Unnamed: 0_level_0,Number
Unnamed: 0_level_1,<int>
1,1
2,4
3,2
4,5
5,6
6,3


* The values in the `Number` column of this data frame are going to be our sample values $x_1, x_2, \dots, x_n$

* For our convenience, let's create a variable `x` to hold this column

In [3]:
# Solution
x <- Children$Number

* Let's calculate a 95% confidence interval for the average number of children in all midshipmen families

* Let's start by computing the sample mean (estimate) $\bar{x} = \displaystyle \frac{1}{n} \sum_{i=1}^{n} x_i$:

In [4]:
# Solution
xbar <-  mean(x)

* Next, let's compute the sample standard deviation (estimate) $\displaystyle s = \sqrt{\frac{1}{n-1} \sum_{i=1}^{n} (x_i - \bar{x})^2}$: 

In [5]:
# Solution
s <- sd(x)

* We can get the number of samples $n$ by taking the length of `x` (which is the same as the column `Children$Number`):

In [6]:
# Solution
n <- length(x)

* We want a $95\%$ confidence interval

* Recall that the significance level $\alpha = 1 - $ confidence level

* So, $\alpha = 1 - 0.95$:

In [7]:
# Solution
alpha <- 1 - 0.95

* Based on `alpha`, we can then compute the critical value $t_{\alpha/2, n - 1}$ from the $t$-distribution with $n - 1$ degrees of freedom

* Recall that $t_{\alpha/2, n - 1}$ is the $(1 - \alpha/2)$-quantile of the $t$-distribution with $n - 1$ degrees of freedom:

In [8]:
# Solution
t <- qt(1 - alpha/2, n - 1)

* Finally, we can compute the lower and upper endpoints of the CI, $\bar{x} \pm t_{\alpha/2, n - 1} \frac{s}{\sqrt{n}}$:

In [9]:
# Solution
xbar - t * s / sqrt(n)
xbar + t * s / sqrt(n)

* Now that we've computed a 95% confidence interval, let's intepret it:

*Write your answer here.

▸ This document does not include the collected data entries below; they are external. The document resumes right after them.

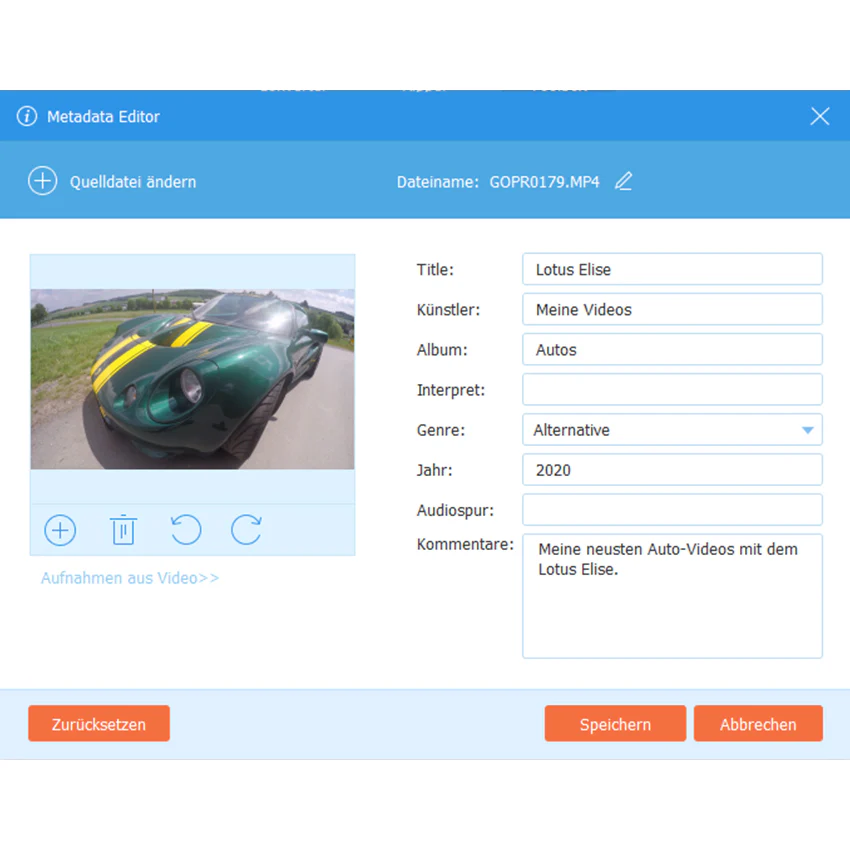Click the Quelldatei ändern plus icon
Screen dimensions: 850x850
pos(42,181)
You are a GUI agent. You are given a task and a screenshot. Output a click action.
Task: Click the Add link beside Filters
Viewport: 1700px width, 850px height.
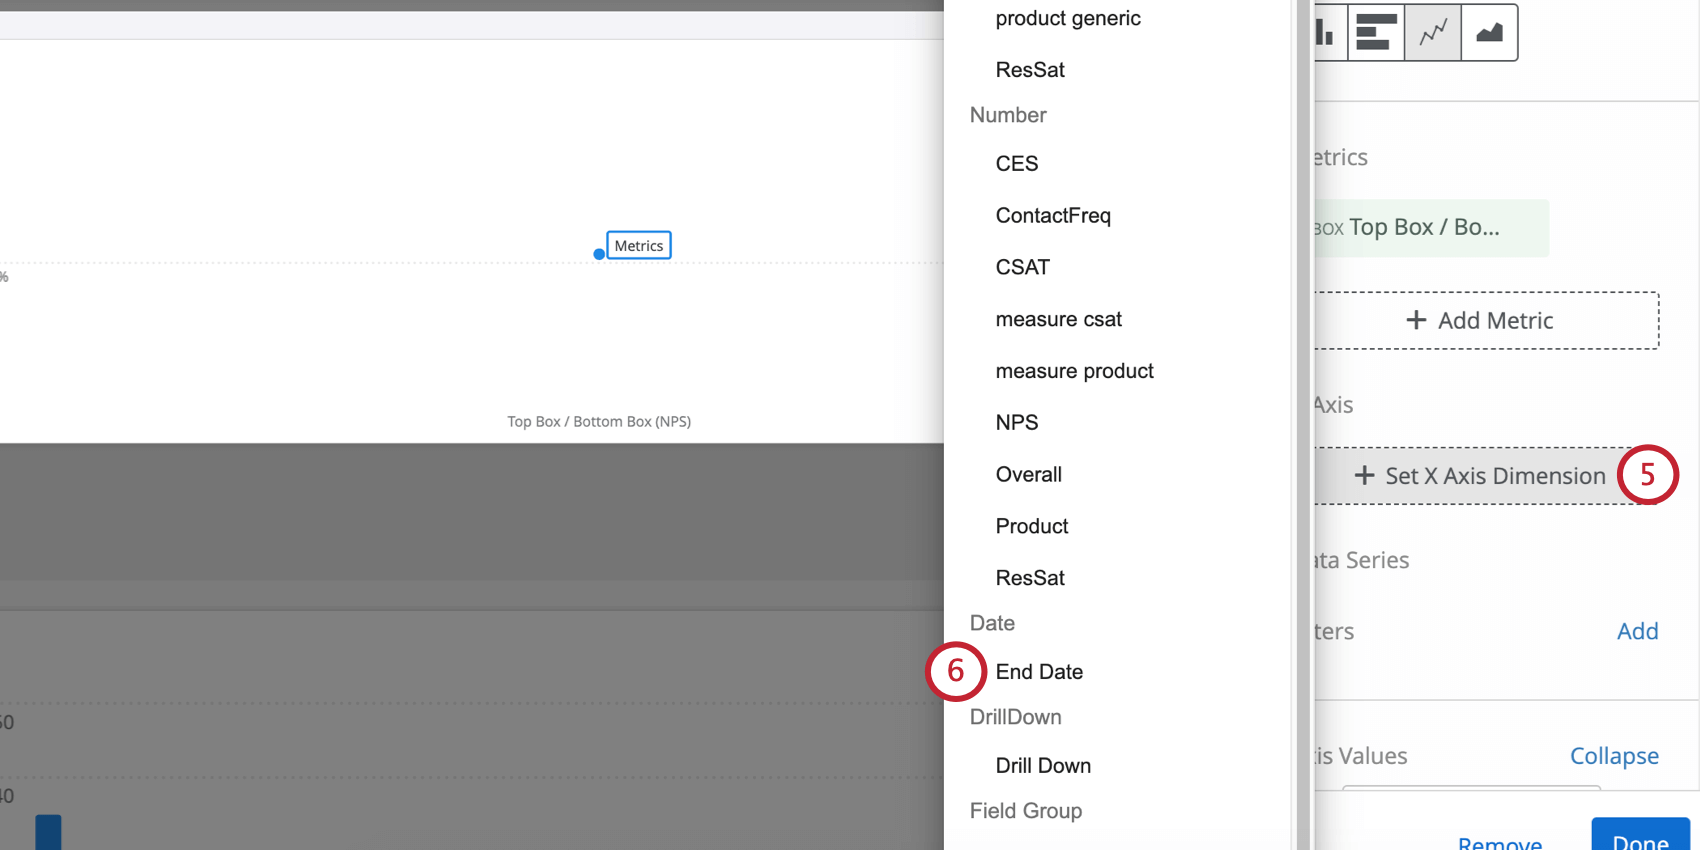click(1637, 631)
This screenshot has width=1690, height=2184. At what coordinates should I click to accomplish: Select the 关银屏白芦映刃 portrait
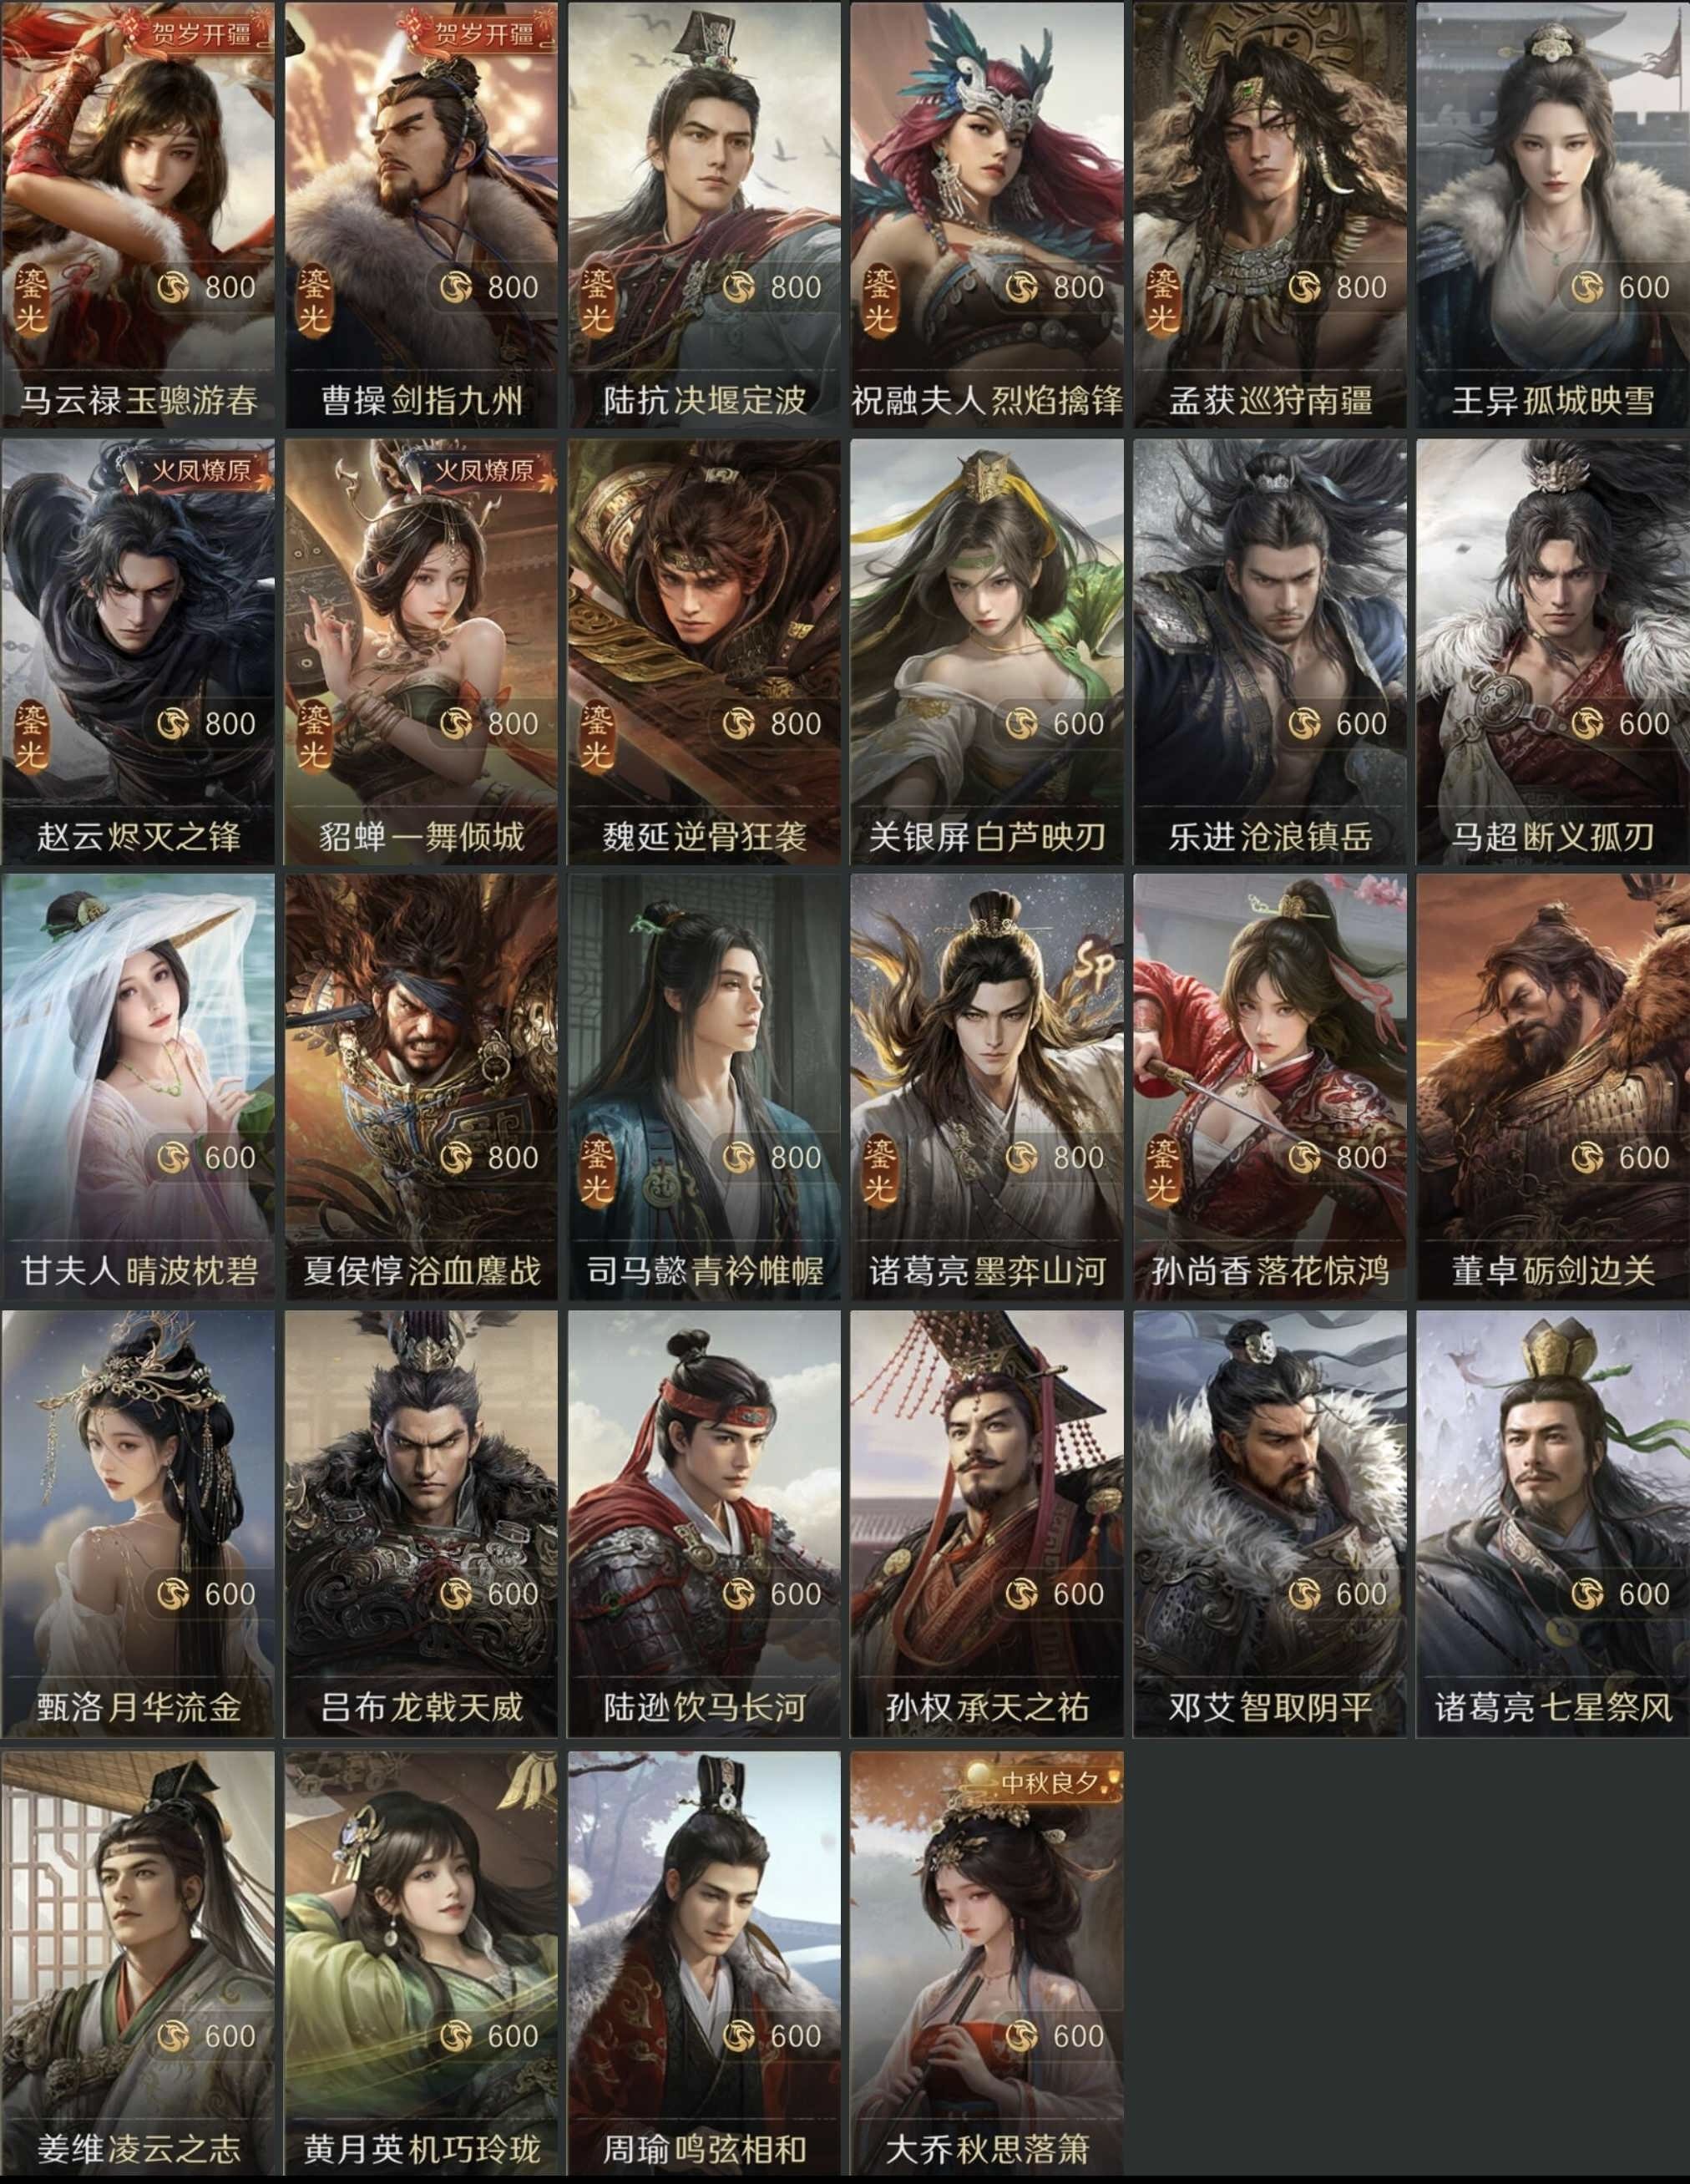pyautogui.click(x=987, y=651)
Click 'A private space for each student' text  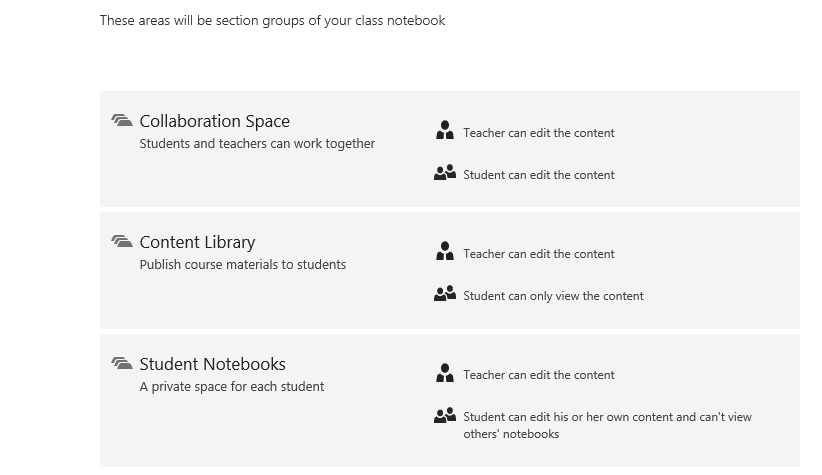232,387
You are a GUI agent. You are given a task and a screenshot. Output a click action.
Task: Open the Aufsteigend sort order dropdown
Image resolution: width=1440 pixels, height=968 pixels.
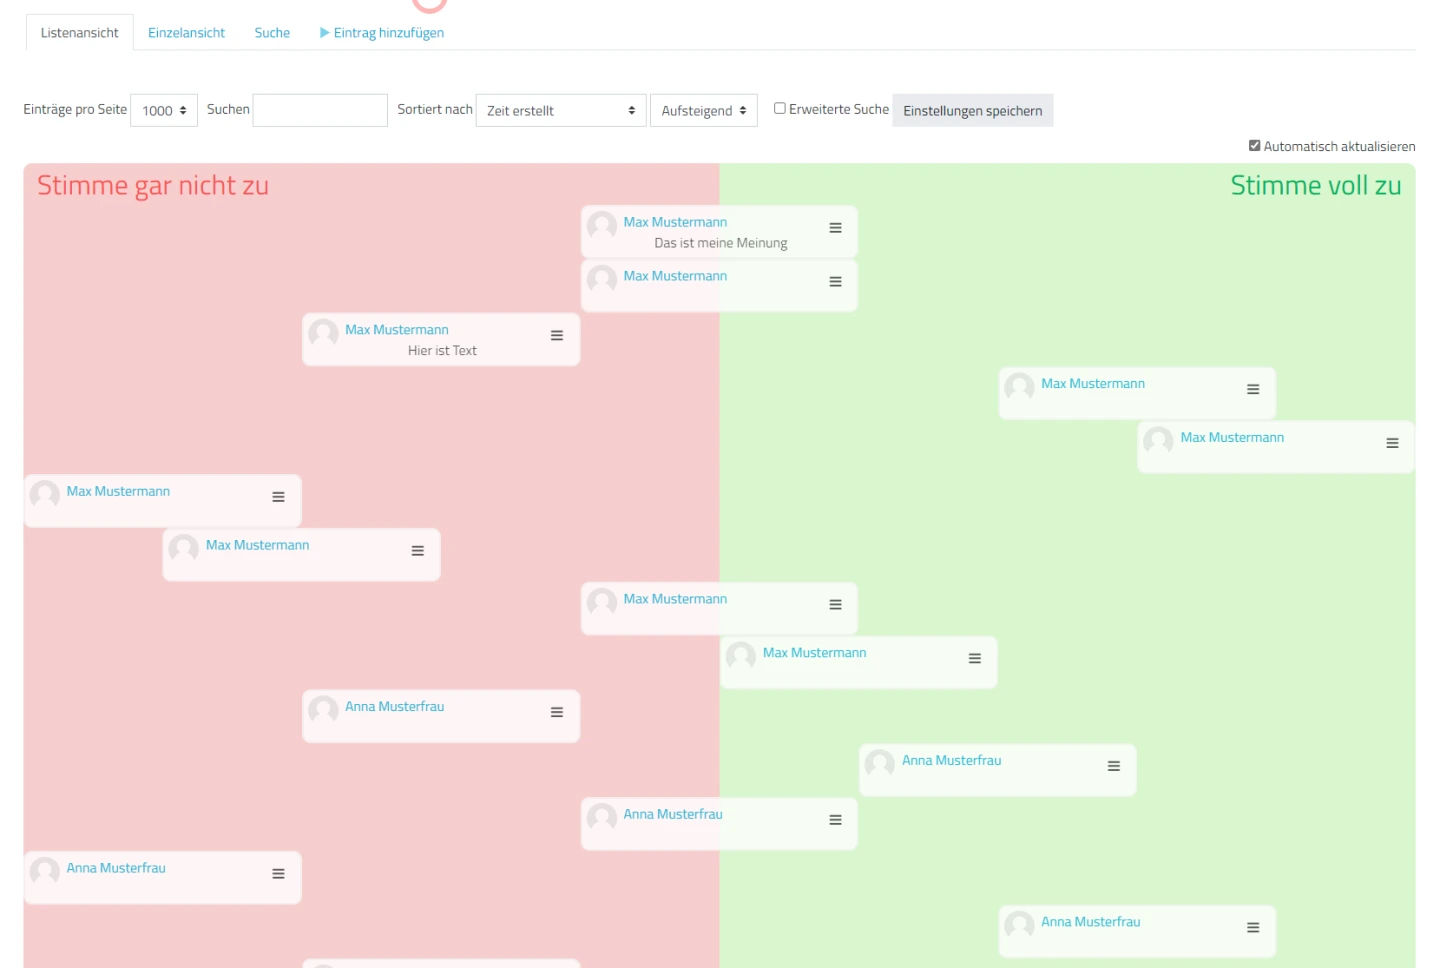pyautogui.click(x=703, y=111)
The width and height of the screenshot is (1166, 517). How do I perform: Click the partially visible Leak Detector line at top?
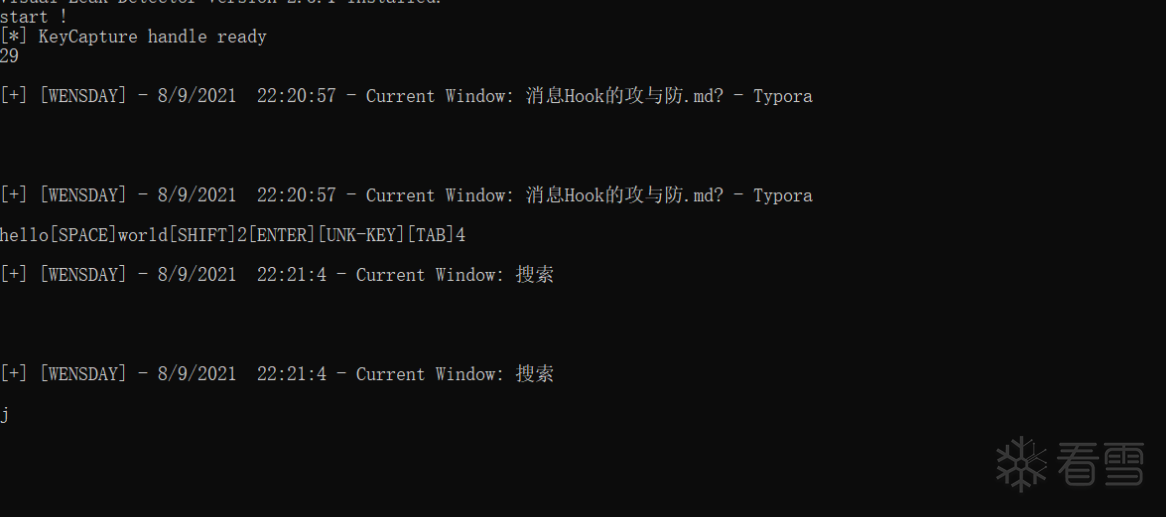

Double-click to edit.*

*Solution.* We are 95% confident that the average number of children in all midshipmen families is between 2.16 and 4.84.

* Which of these correctly explains what it means to be 95% confident?

    1. The probability that this interval contains the population average is 0.95.
    2. We have constructed this interval with a process that captures the population average 95% of the time.
    3. 95% of all midshipmen families have between 2.16 and 4.84 children.

*Write your answer here. Double-click to edit.*

*Solution.* Option 2.

<hr style="border-top: 2px solid gray; margin-top: 1px; margin-bottom: 1px"></hr>

## Exercises

### Problem 1

Suppose the heights of midshipmen are normally distributed.
Suppose we randomly select 16 midshipmen and record their heights in inches.
These values are in a CSV file `data/heights.csv`, in the same folder as this notebook.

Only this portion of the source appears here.